■ TASK GOAL:
Can you update the lines between the one holding "Click the progress bar of 保镖BD韩语中字 task" and the one holding "pyautogui.click(x=38, y=13)", inclusive, by replacing "sort menu" with "filter menu" and keeping everything else unchanged? Write those lines out again without the pictures.

A run of records:
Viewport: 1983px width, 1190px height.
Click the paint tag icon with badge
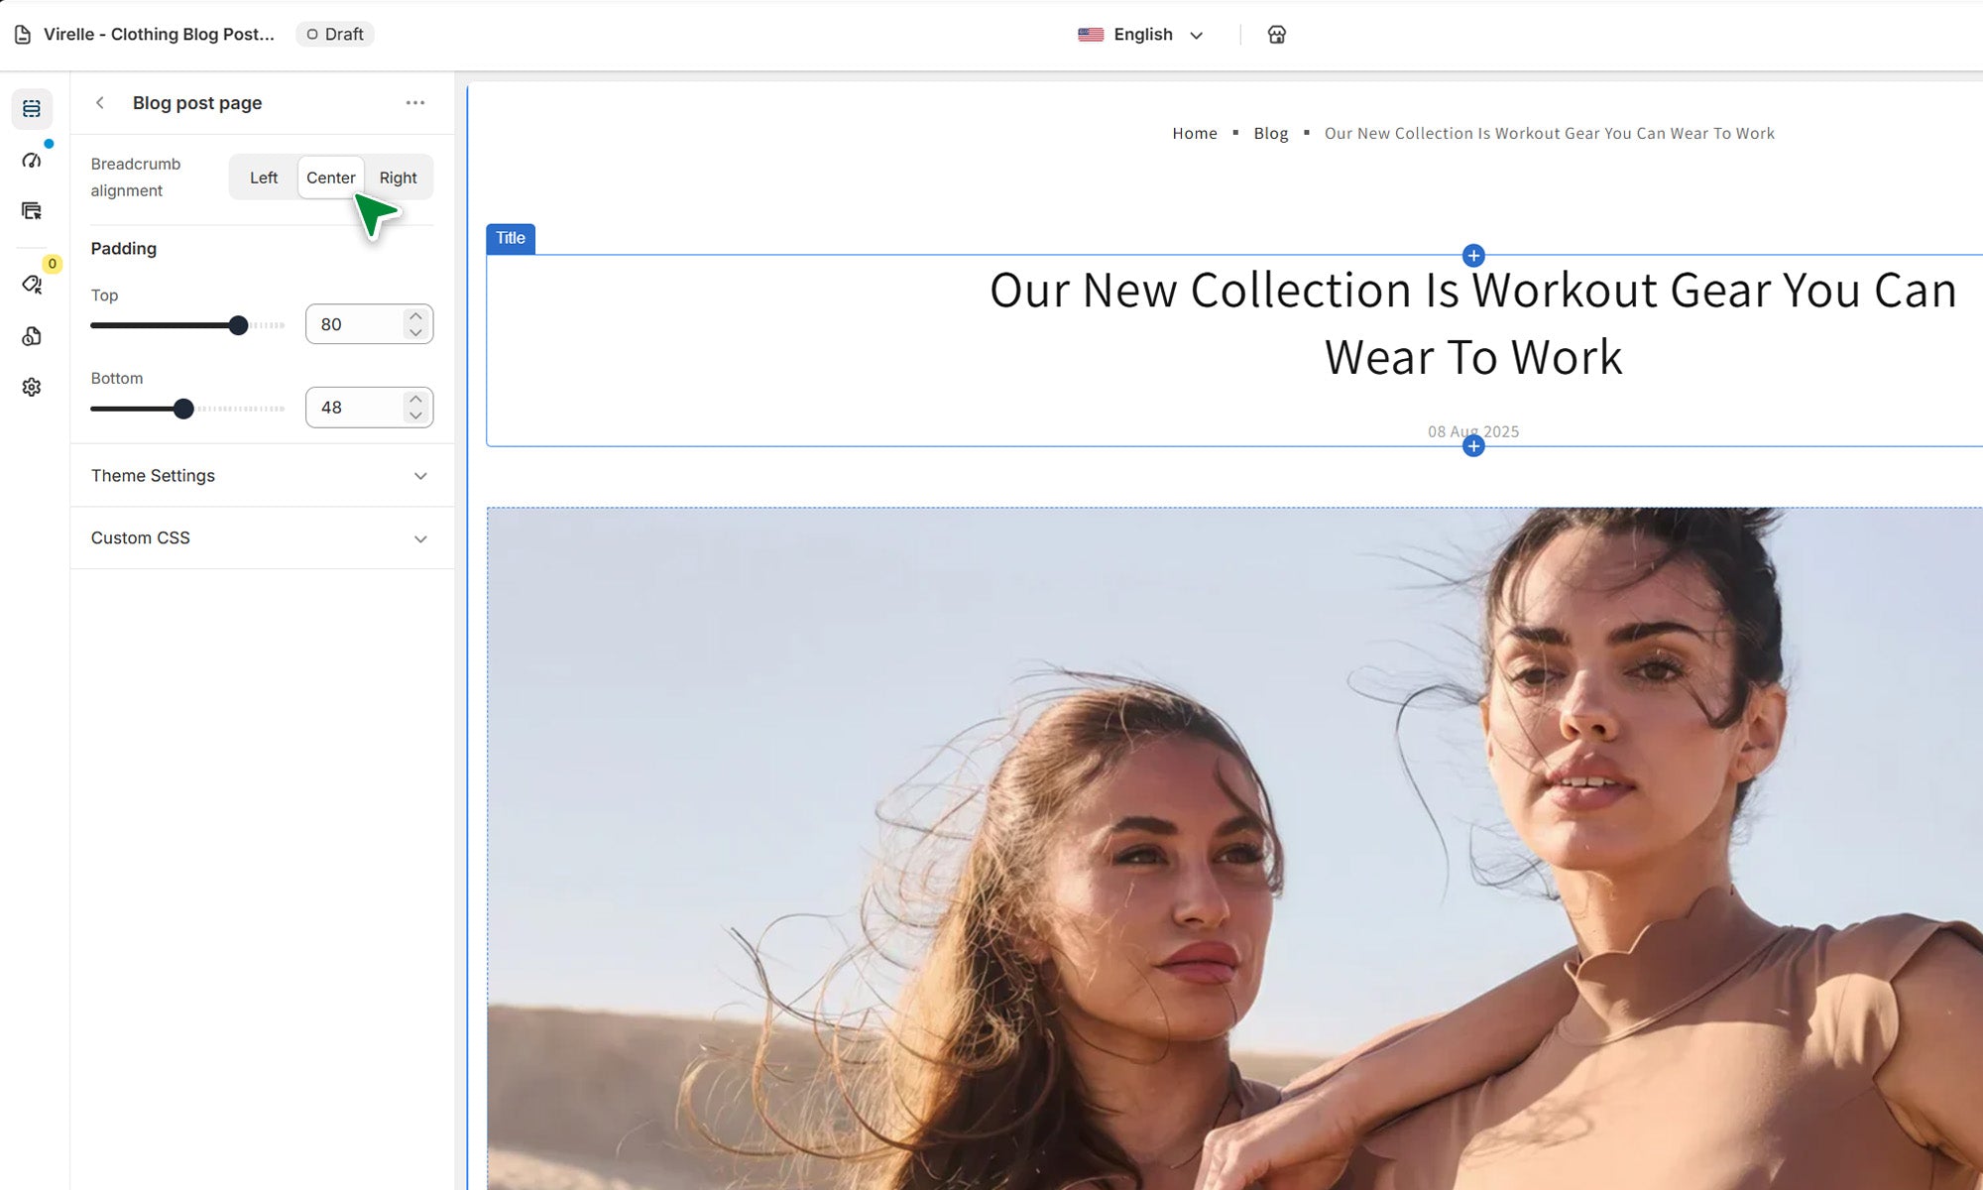(x=32, y=285)
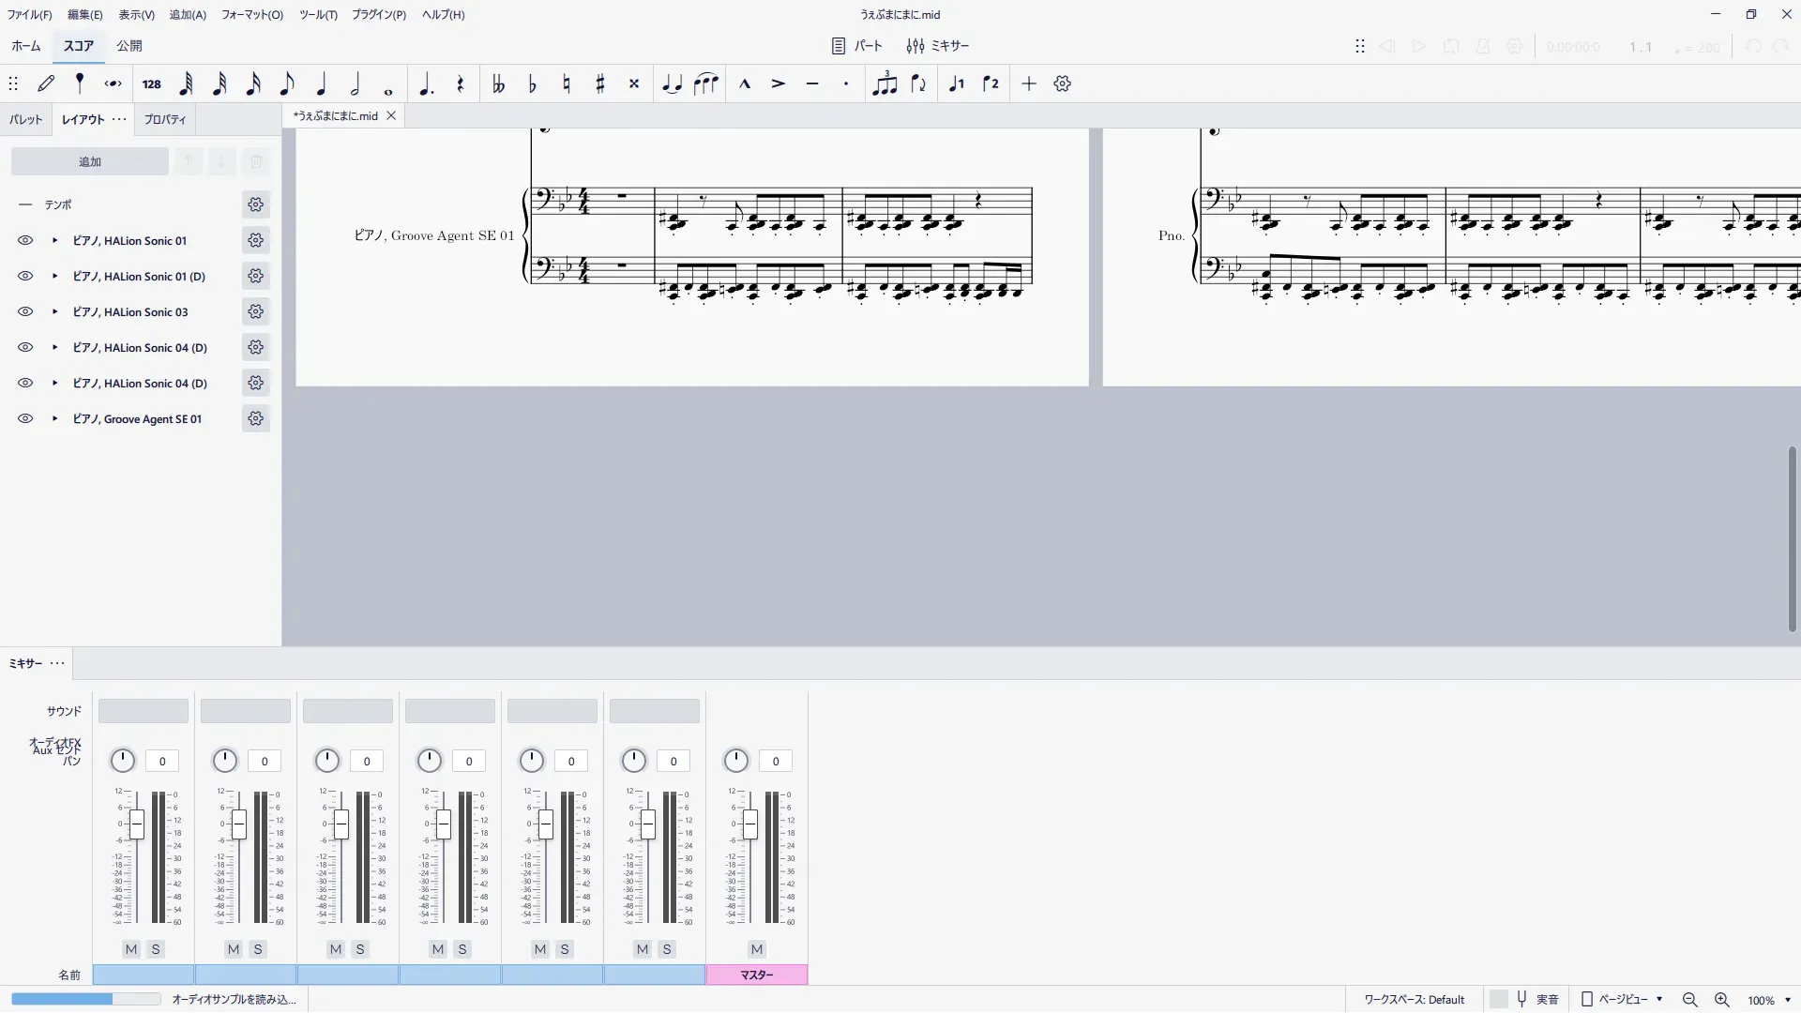Image resolution: width=1801 pixels, height=1013 pixels.
Task: Open the フォーマット(O) menu
Action: (x=251, y=14)
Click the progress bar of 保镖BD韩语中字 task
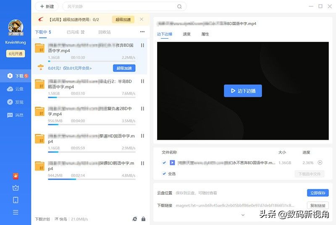The height and width of the screenshot is (225, 336). (92, 179)
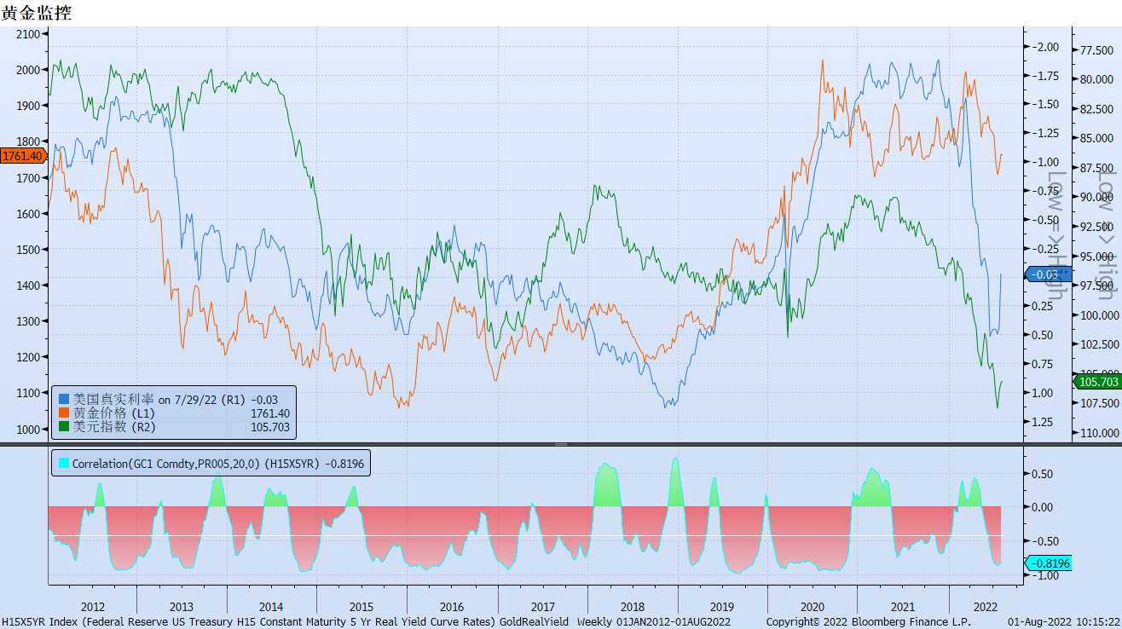Viewport: 1122px width, 629px height.
Task: Click the orange 1761.40 price tag
Action: click(23, 156)
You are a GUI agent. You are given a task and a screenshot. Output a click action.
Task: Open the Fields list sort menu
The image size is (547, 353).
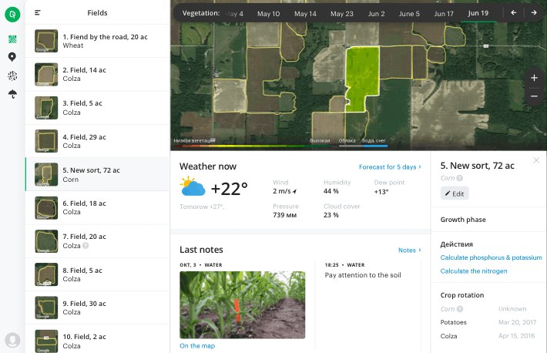pyautogui.click(x=38, y=13)
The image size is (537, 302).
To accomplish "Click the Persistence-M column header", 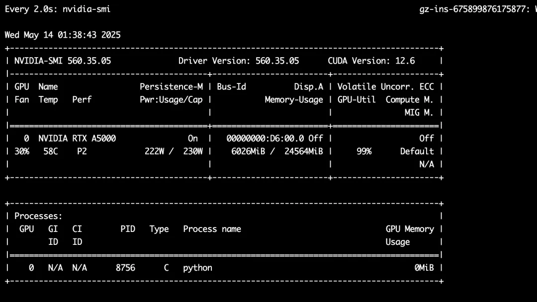I will (x=171, y=87).
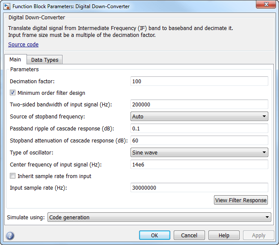
Task: Click the Decimation factor input field
Action: point(199,81)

■ CORRECT ANSWER:
Click the progress bar of 保镖BD韩语中字 task
The height and width of the screenshot is (225, 336). (92, 179)
Viewport: 1122px width, 629px height.
Task: Click the orange 1761.40 price tag
Action: click(23, 156)
You are a GUI agent. You are given a task and a screenshot. Output a click action.
Task: Open the Fields list filter menu
The image size is (547, 353).
pyautogui.click(x=38, y=13)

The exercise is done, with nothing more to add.